1

I have a very simple MATLAB program for training and testing a regression tree, I use the same Data carsmall that is in the tutorial examples:

clear all 
clc
close all

load carsmall

X = [Cylinders, Weight, Horsepower, Displacement];
Y = MPG;
tree = fitrtree(X,Y, 'PredictorNames',{'Cylinders', 'Weight', 'Horsepower', 'Displacement'},'ResponseName','MPG','MinLeaf',10); 
Xtest=[6,4100,150,130];
MPGest = predict(tree, Xtest);

This gives as a result MPGest=14.9167

I want to know how the predict function is arriving at that value, usually to understand I go line by line inside the function.
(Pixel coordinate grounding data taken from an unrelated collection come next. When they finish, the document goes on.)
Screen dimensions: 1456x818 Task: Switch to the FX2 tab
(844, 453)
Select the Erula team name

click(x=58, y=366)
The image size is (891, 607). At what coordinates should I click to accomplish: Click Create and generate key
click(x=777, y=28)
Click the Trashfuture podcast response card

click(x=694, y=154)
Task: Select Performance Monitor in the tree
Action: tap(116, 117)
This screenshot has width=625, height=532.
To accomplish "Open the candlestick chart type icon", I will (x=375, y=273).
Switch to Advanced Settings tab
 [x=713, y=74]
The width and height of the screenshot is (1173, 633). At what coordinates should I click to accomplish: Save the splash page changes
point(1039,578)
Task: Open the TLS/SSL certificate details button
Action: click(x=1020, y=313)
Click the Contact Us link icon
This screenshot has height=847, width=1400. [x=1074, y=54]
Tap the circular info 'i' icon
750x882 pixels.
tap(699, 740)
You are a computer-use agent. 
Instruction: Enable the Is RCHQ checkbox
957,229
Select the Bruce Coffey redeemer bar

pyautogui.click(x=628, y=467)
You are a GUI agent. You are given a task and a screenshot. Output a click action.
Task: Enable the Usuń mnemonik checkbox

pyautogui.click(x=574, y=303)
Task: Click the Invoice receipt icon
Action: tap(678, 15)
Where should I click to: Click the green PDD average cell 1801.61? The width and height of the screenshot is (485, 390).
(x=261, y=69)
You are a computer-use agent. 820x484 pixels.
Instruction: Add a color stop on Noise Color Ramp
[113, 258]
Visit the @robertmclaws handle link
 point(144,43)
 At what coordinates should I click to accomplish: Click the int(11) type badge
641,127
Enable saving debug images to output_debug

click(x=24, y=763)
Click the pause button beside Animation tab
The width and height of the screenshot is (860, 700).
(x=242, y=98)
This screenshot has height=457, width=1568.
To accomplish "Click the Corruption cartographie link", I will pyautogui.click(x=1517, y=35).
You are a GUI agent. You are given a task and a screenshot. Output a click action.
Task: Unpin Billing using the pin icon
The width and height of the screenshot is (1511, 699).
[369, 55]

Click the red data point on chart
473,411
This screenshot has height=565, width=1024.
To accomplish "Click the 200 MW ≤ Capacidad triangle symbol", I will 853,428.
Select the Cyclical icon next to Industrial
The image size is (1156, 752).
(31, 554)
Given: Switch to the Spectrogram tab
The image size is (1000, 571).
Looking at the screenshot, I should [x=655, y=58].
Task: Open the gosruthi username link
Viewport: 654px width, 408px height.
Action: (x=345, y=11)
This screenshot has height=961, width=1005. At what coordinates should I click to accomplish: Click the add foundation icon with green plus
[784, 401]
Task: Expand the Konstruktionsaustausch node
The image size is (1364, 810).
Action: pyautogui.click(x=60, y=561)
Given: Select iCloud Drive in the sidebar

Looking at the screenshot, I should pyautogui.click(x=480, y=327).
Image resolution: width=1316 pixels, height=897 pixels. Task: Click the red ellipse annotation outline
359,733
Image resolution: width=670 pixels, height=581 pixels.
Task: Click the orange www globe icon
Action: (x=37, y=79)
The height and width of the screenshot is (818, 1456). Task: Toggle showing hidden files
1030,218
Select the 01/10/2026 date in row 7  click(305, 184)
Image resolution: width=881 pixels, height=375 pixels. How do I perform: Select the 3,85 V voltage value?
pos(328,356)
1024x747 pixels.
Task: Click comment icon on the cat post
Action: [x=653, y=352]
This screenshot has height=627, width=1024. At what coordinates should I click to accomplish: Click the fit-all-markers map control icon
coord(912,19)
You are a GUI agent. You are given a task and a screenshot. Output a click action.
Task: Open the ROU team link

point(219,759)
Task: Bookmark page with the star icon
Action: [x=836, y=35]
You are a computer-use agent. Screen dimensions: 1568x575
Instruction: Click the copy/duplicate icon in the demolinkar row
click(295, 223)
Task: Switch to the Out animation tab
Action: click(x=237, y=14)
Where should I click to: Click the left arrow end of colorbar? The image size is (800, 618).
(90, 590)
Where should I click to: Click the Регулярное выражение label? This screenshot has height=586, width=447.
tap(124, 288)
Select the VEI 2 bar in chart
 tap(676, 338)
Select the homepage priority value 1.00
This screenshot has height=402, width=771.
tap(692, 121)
This one is very tricky because uses classes so I arrive at this line

node = findNode(this.Impl,X,this.DataSummary.CategoricalPredictors,subtrees);

and inside that function I arrive to

            n = classreg.learning.treeutils.findNode(X,...
            subtrees,this.PruneList,...
            this.Children',iscat,...
            this.CutVar,this.CutPoint,this.CutCategories,...
            this.SurrCutFlip,this.SurrCutVar,...
            this.SurrCutPoint,this.SurrCutCategories,...
            verbose);

when I try to step in at this step it just give me n=10, how is MATLAB arriving at this number? for example, If I wanted to make my own program to calculate this number using the tree object as input without using predict?

Diego Fernando Pava
  • 899
  • 3
  • 11
  • 24

1 Answers1

0

Actually, the function you are looking for is defined into a MEX file. If you try to open it using the open function, you will get the following outcome:

open 'classreg.learning.treeutils.findNode'

Error using open (line 145) Cannot edit the MEX-file 'C:...\toolbox\stats\classreg+classreg+learning+treeutils\findNode.mexw64'

Unfortunately, MEX files are compiled from C++ sources into bytecode (better known as assembly language). There are many decompilers out there that you can use in order to rebuild the instructions compiled into the library (this is a nice starting point, if you want a fast overview), and the whole process is feasible especially because the file itself is quite small.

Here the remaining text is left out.